Tracy Gordon is a longtime advocate of the community. She has been active in the community for 25 years and started off as a Block Captain.
Gordon stated that “Hard work pays off,” regarding her most recent success.
In last Tuesday’s Primary, she defeated Ronald Donatucci and Jacque Whaumbush to win the Democratic Party’s Ticket. This comes as a huge upset after defeating Donatucci, who had previously held the job for 40 years. Because of this turn of events, Gordon is on track to become the first African-American woman to win the office and become Register of Wills in Pennsylvania.
The Register of Wills’ responsibility is to validate wills.

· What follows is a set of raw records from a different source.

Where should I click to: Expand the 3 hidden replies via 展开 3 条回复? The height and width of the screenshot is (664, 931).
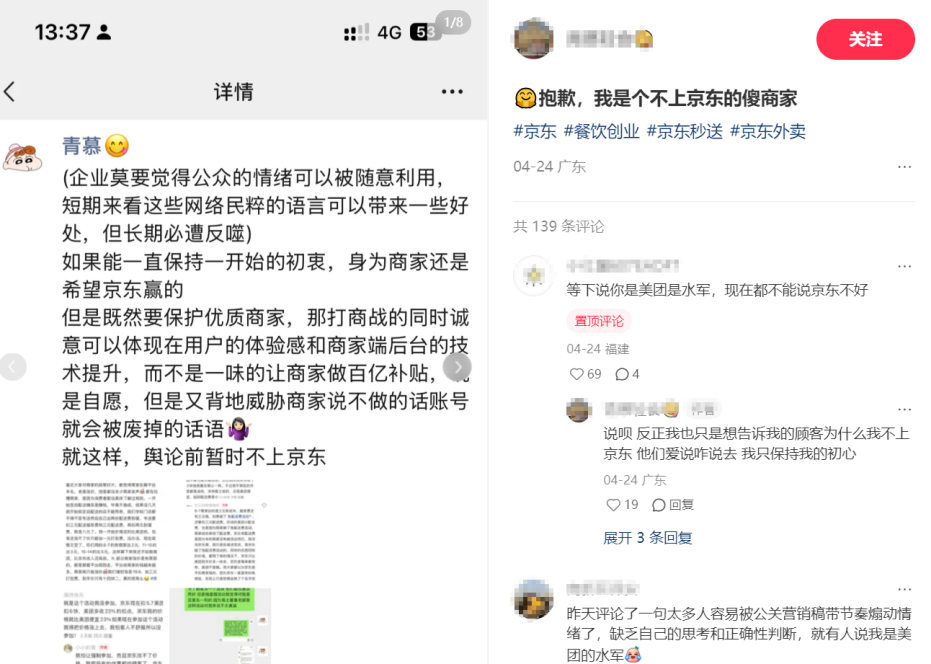click(648, 538)
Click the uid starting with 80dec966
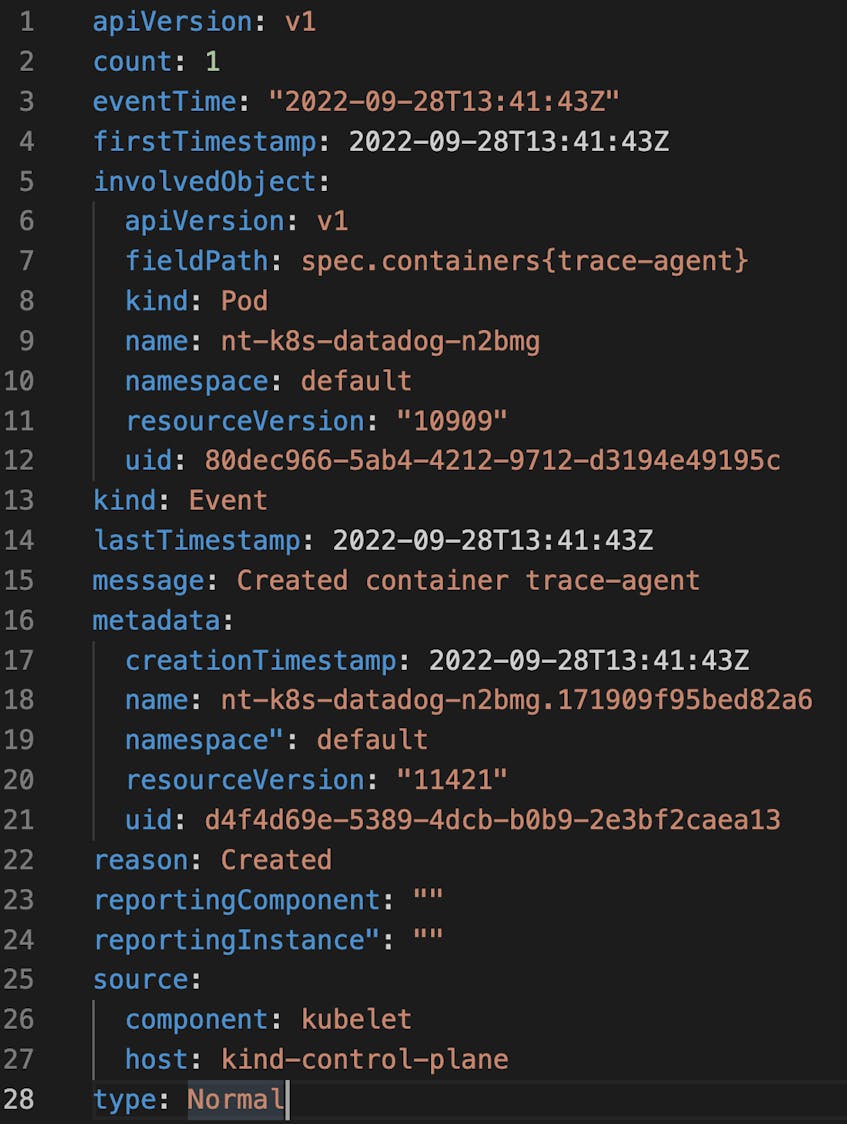This screenshot has width=847, height=1124. (x=492, y=460)
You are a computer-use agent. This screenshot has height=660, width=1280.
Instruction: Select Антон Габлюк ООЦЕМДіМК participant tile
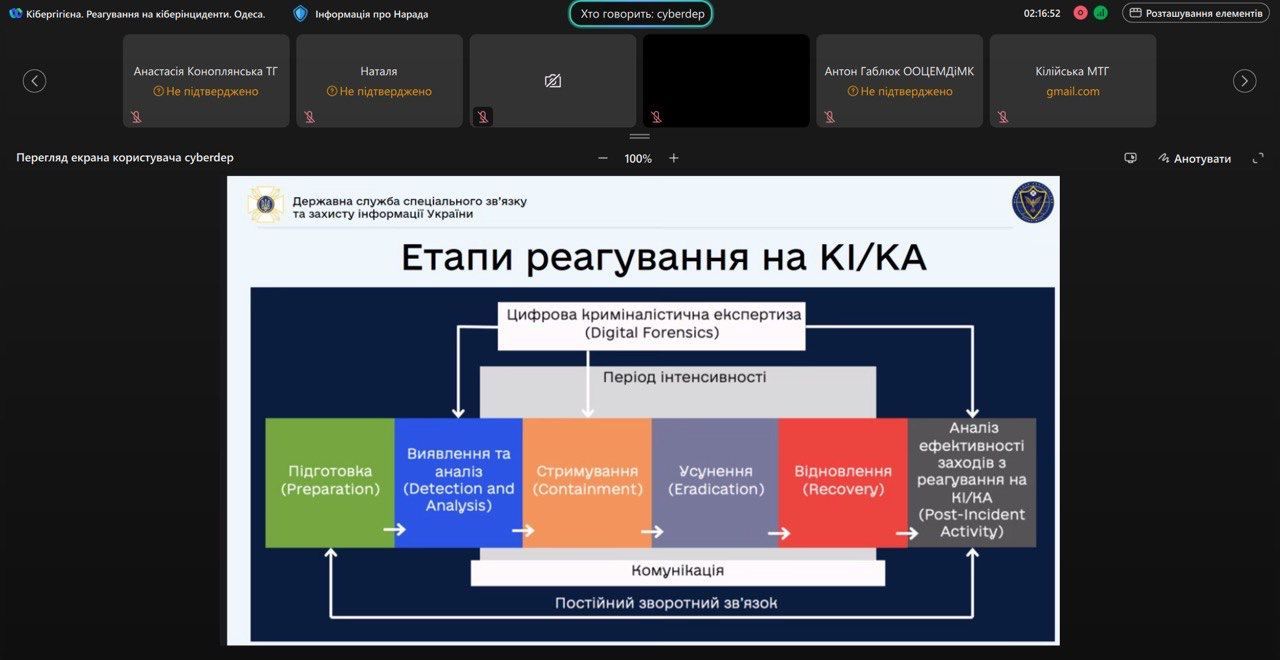pyautogui.click(x=899, y=80)
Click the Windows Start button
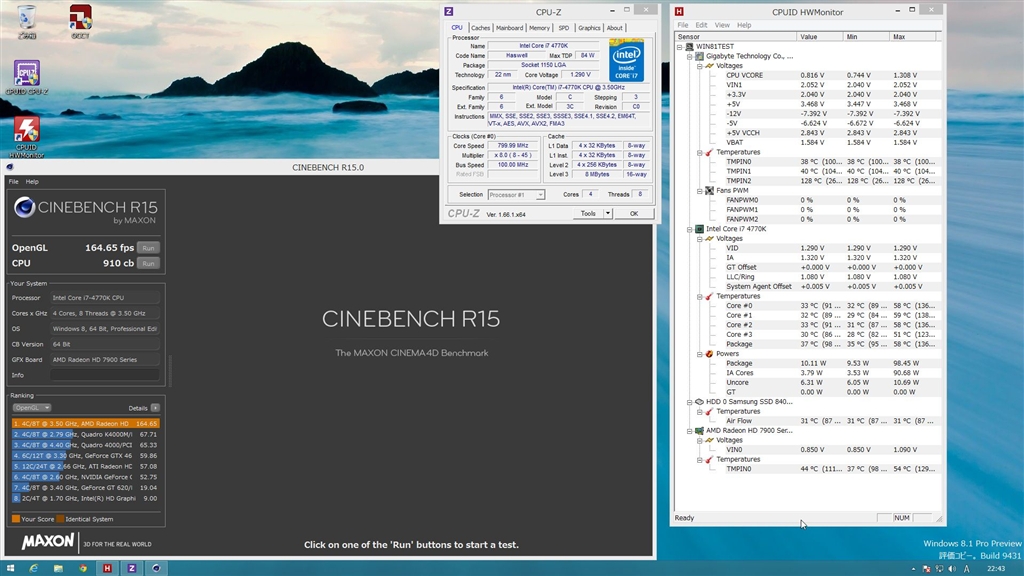Image resolution: width=1024 pixels, height=576 pixels. 9,567
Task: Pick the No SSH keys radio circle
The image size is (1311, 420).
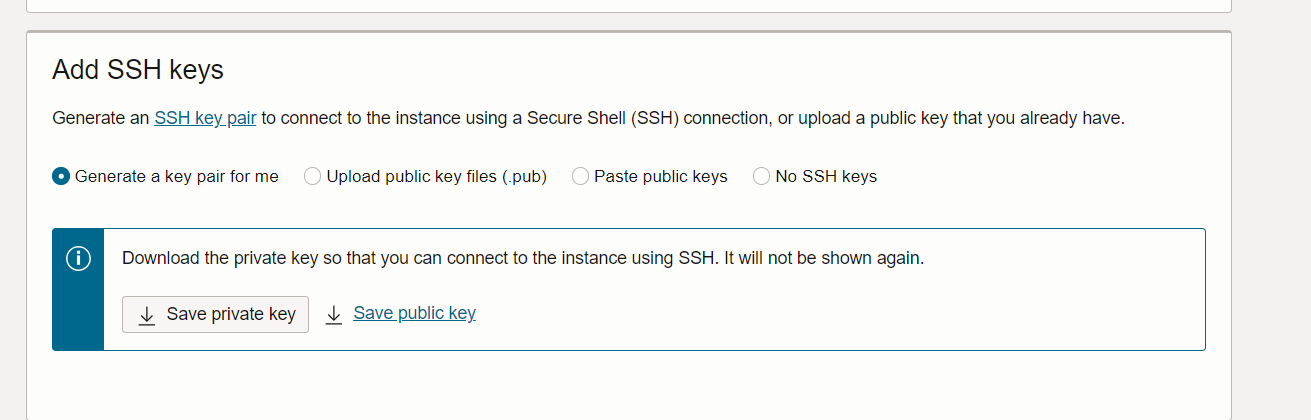Action: (x=761, y=176)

This includes, but is not limited to, the legal process for transferring the belongings of deceased individuals to their heirs, or when there is no will issuing letters of distribution according to a predetermined process, and issuing marriage licenses.
Gordon called running for the position a “unique challenge.” While she was out trying to obtain signatures and campaigning in the citywide primary, Gordon took the time to explain the office’s importance and responsibilities to nearly every voter.

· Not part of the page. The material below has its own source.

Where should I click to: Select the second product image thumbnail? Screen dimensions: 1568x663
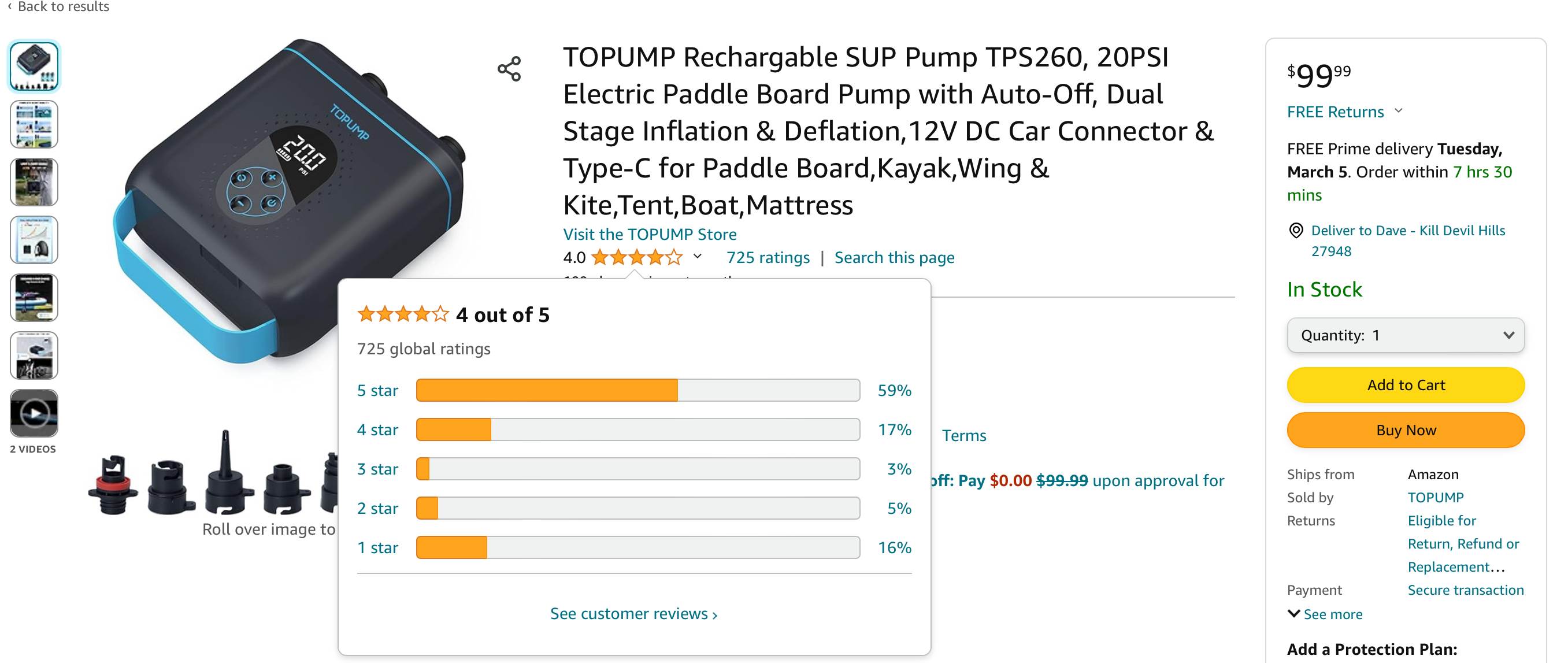pos(34,124)
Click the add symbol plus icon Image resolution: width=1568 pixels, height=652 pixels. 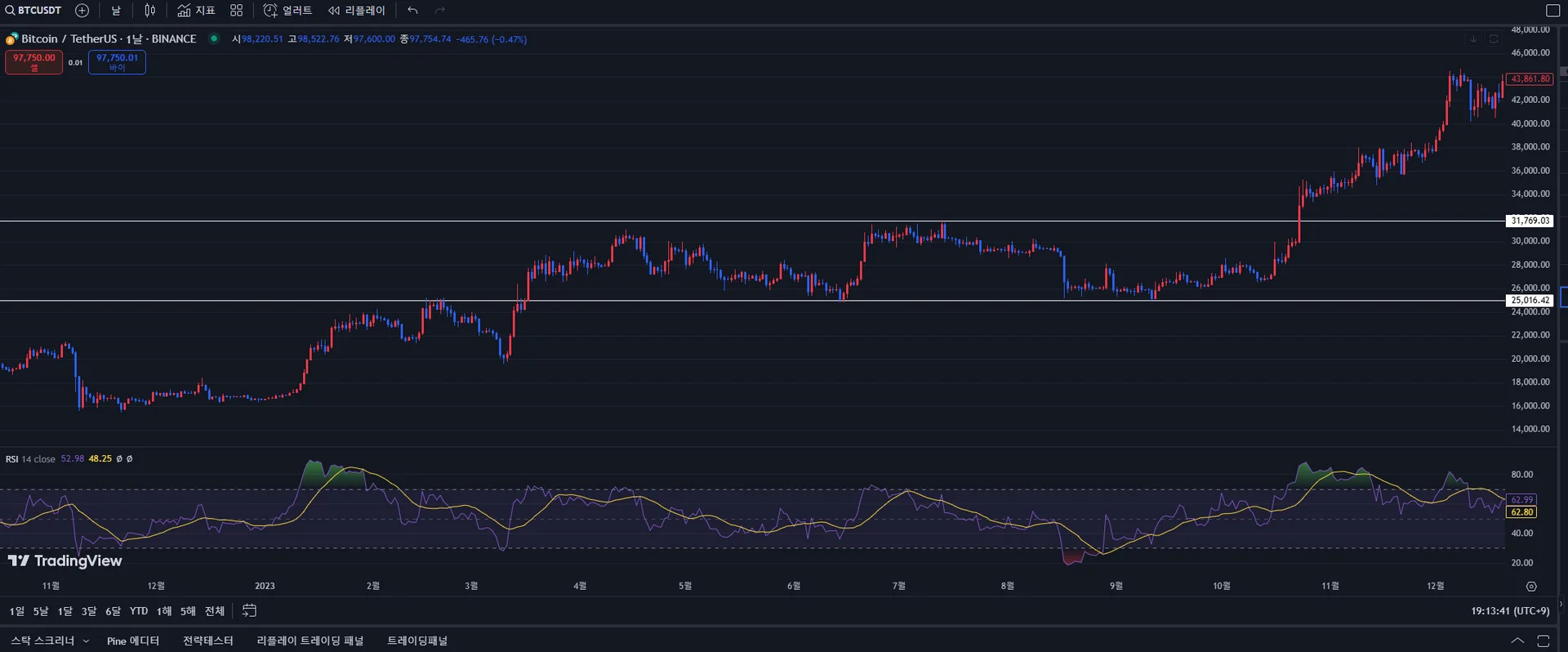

“Where I could have had five signatures, I had one because I had to stand with somebody for 15 and 20 minutes to explain to them an office they should know about,” she said. [Michael D’Onotrio, Tribune]
Through these many one-on-one conversations, Gordon had been able to connect with a multitude of residents who had experience with “tangled titles”. This is where a person has an interest in or is living in a property, but is not the legal owner, which is the case when a family member dies without a will(s). It is important that residents know about what services are available from the Register of Wills office because it helps “administer the transfer of generational wealth,” Gordon stated.
In an interview with Philly Magazine, Gordon said that if she won in the general election, there are three areas she’d like to tackle to ensure that residents can get help with “tangled titles,” increase the community’s knowledge about the importance of wills, as well as stop “tangled titles” from happening in the first place.